Your body needs energy and nutrients from food to grow and to work properly. If you don’t eat a healthy, balanced diet, you could be putting your health and growth at risk.
A healthy diet also gives you the energy you need, and can help you to look and feel great. But eating well doesn’t have to mean giving up all your favourite foods. A healthy diet means eating a wide range of foods so that you get all the nutrients you need, and eating the right number of calories for how active you are.
Beware of fad diets: they’re rarely the way to a healthy weight. Instead, use our tips to help you eat more healthily.
Don’t follow fad diets. Your body mass index (BMI) can tell you whether you are a healthy weight: check yours with our BMI healthy weight calculator. If you have an overweight BMI, aim to lose weight to bring your BMI into the healthy range. If you want to lose weight, it’s important to choose your diet plan carefully. It can be tempting to follow the latest fad diet, but these are often not nutritionally balanced, and don’t work in the long-term: once you stop, the weight is likely to come back. Diets based on only one or two foods may be successful in the short term, but can be dull and hard to stick to, and deficient in a range of nutrients.
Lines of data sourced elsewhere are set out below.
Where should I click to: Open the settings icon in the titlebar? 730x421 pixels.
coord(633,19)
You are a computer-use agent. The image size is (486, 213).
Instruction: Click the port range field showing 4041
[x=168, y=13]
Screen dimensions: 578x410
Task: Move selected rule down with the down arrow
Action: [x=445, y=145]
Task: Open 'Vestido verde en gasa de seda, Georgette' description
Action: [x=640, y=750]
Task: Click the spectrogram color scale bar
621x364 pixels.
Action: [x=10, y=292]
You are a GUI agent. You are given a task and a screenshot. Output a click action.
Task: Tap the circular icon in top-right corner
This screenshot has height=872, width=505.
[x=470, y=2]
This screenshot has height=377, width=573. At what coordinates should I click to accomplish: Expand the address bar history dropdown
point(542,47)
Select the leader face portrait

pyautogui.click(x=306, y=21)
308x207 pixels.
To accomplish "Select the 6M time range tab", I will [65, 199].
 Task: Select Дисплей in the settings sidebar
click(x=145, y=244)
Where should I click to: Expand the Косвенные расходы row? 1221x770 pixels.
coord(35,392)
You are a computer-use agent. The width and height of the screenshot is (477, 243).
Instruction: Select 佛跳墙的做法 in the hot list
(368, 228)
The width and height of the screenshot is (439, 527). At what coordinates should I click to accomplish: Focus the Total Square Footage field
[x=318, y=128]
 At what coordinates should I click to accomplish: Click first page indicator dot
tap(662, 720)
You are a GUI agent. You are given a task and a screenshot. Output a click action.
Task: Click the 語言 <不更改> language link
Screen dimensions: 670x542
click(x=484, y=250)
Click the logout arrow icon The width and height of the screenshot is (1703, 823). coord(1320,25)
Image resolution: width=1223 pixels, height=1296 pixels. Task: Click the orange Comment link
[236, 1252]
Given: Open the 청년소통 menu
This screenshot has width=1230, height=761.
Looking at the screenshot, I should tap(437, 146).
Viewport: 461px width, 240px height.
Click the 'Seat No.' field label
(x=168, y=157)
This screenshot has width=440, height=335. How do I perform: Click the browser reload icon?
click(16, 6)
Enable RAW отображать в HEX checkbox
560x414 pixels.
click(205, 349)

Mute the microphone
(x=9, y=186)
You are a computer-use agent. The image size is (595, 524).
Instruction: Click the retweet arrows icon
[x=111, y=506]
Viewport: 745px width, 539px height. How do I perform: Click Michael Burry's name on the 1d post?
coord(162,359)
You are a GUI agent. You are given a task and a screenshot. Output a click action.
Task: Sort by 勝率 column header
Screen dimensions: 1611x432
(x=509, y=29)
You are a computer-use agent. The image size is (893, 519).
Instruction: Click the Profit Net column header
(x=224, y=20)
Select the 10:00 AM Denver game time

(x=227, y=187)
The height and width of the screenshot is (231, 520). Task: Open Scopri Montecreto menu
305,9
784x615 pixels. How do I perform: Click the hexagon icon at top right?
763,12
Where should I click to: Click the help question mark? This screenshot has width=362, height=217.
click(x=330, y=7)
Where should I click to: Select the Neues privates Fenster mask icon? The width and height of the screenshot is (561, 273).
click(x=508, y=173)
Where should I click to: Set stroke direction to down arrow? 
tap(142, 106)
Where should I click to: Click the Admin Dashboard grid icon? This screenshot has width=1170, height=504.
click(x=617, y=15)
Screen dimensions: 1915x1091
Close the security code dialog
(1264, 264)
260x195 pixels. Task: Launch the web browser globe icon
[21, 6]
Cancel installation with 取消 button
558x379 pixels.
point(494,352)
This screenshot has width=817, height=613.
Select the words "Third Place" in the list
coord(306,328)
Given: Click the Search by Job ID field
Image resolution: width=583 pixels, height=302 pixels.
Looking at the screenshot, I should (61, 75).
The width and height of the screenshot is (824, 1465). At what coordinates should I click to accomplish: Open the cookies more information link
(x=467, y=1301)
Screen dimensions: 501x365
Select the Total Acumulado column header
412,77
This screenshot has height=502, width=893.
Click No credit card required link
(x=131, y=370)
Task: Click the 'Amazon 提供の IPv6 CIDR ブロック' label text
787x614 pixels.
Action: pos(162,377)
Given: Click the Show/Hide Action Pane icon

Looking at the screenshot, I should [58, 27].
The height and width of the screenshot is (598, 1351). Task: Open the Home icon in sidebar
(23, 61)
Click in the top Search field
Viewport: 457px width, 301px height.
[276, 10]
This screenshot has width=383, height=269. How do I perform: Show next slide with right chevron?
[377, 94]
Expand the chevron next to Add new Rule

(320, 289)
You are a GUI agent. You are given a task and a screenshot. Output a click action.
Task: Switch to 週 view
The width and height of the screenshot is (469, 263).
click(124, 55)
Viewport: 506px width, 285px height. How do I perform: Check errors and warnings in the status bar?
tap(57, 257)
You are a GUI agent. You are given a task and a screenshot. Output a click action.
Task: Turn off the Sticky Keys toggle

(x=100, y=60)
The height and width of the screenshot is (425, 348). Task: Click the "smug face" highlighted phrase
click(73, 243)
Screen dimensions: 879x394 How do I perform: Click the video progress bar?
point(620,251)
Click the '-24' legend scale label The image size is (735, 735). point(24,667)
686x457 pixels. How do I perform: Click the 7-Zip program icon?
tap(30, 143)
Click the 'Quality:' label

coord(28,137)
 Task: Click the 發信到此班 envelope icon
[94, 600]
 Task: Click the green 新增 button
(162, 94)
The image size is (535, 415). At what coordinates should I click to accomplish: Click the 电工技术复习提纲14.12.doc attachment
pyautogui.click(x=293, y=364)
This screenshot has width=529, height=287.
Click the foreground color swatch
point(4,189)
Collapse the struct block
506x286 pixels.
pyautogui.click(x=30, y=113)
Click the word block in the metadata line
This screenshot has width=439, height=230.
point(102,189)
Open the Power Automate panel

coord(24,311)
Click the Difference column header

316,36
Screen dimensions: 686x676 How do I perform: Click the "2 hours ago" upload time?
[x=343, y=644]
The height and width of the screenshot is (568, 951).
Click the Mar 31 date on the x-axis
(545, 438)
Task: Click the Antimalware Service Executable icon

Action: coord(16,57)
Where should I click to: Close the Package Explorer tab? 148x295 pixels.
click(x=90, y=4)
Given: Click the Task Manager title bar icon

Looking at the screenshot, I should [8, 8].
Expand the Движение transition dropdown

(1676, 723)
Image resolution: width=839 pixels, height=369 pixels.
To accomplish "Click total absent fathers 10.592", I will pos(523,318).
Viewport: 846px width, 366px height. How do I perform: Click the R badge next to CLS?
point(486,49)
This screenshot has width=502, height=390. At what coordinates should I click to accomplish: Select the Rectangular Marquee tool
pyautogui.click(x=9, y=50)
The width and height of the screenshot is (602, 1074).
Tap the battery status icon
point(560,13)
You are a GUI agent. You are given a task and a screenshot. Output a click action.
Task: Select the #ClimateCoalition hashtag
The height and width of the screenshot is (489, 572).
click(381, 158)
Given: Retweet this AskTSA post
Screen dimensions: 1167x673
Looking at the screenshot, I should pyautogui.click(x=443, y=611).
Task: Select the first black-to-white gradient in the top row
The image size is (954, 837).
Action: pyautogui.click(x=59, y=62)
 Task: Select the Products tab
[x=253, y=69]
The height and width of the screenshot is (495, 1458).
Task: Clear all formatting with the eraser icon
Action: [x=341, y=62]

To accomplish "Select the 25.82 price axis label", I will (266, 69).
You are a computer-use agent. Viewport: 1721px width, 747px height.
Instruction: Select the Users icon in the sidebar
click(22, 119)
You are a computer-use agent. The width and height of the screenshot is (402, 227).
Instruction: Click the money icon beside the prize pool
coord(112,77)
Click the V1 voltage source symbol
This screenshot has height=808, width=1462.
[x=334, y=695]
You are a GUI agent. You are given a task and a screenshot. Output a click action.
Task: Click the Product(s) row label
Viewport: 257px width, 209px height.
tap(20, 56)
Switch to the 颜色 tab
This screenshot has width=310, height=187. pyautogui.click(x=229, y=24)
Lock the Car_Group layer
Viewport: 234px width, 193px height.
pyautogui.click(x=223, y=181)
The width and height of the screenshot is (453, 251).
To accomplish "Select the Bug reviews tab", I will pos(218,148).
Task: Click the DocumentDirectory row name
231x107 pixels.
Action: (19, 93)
If you often feel hungry, try eating more high-fibre foods such as wholemeal bread, beans and wholegrain breakfast cereals. Foods with fibre are bulky and help us to feel full for longer, and most of us should be eating more of them.
Aim to eat at least five portions of a variety of fruits and vegetables a day. They are good sources of many of the vitamins and minerals your body needs. It’s not as hard as it might sound: fruit juice, smoothies and vegetables baked into dishes such as stews can all count towards your total. Learn more at Why 5 A DAY?
Don’t skip breakfast. Some people skip breakfast because they think it will help them lose weight. But skipping meals doesn’t help you to lose weight and is not good for you, because you can miss out on essential nutrients. Research shows that eating breakfast can actually help people control their weight.
Make sure you drink enough fluids. Aim to drink six to eight glasses of fluids a day: water, unsweetened fruit juices and milk are all healthy choices.
Watch out for ”low-carb” diets, or any eating plans that advise you to cut out whole food groups. This can be unhealthy, because you may miss out on nutrients from that food group. Low-carb diets can be high in saturated fat, and eating too much saturated fat can cause high cholesterol. Other diets may involve cutting out dairy foods such as milk, yoghurt and cheese. These foods are high in calcium, which you need to ensure your bones grow properly. Choose lower-fat dairy foods when you can: 1% fat or skimmed milk is just as nutritious as full-fat.
At snack time, swap foods that are high in saturated fat or sugars for healthier choices. High saturated fat foods include pies, processed meats such as sausages and bacon, biscuits and crisps. Foods high in added sugars include cakes and pastries, sweets, and chocolate. Both saturated fat and sugar are high in calories, so if you eat these foods often you’re more likely to become overweight. And too much saturated fat can also cause high cholesterol.